ASSIGNMENT – Could you copy exactly the lines from the one containing "874x359 pixels. How" through the last line of the records, leaving out every picture?

Saved data entries:
———

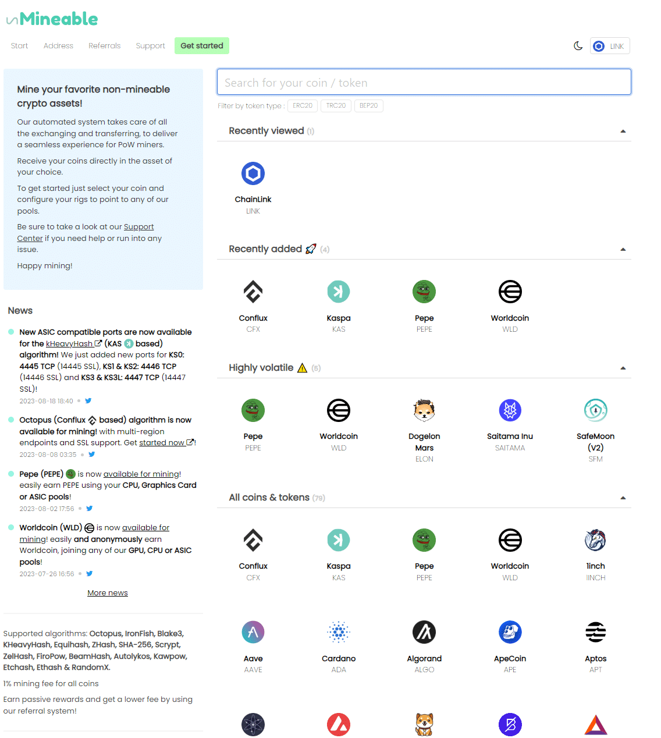Select the Aptos coin icon
This screenshot has width=661, height=738.
[596, 632]

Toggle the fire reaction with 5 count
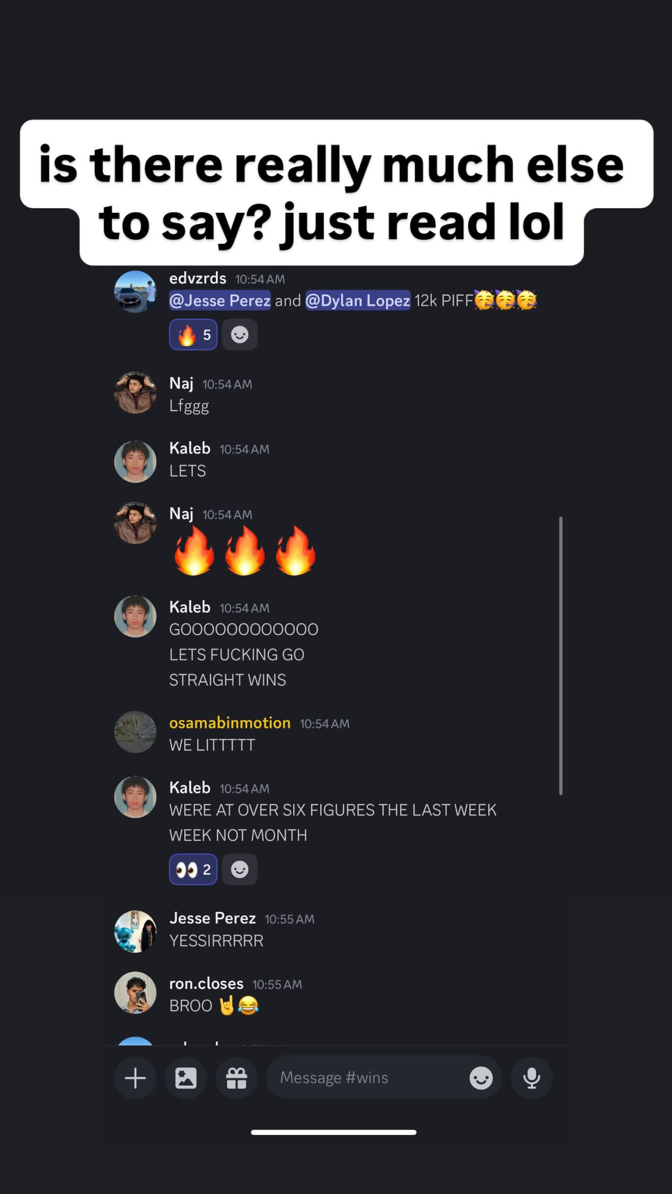[193, 335]
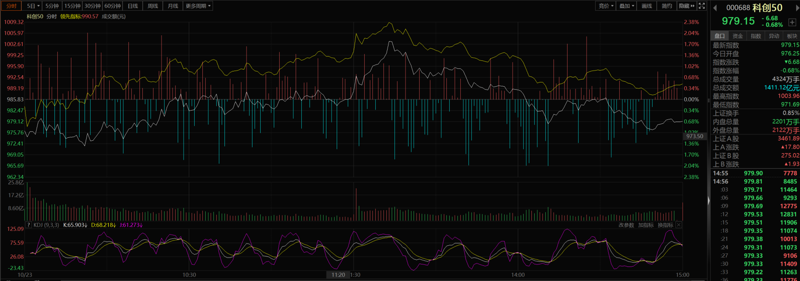
Task: Open the 5日 period dropdown
Action: (x=33, y=6)
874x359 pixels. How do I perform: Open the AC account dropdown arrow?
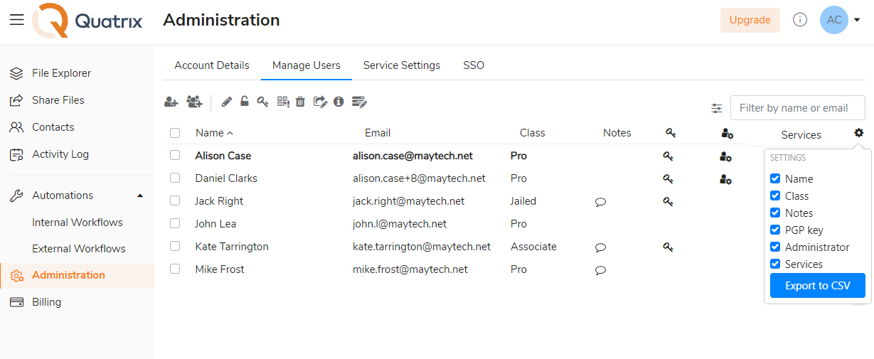857,20

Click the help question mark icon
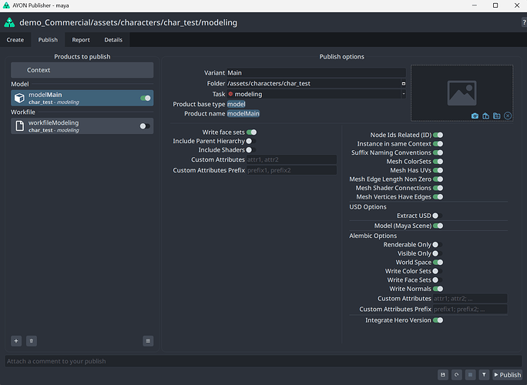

———

YOUR RESPONSE –
874x359 pixels. How do I perform: Open the AC account dropdown arrow?
857,20

Click the help question mark icon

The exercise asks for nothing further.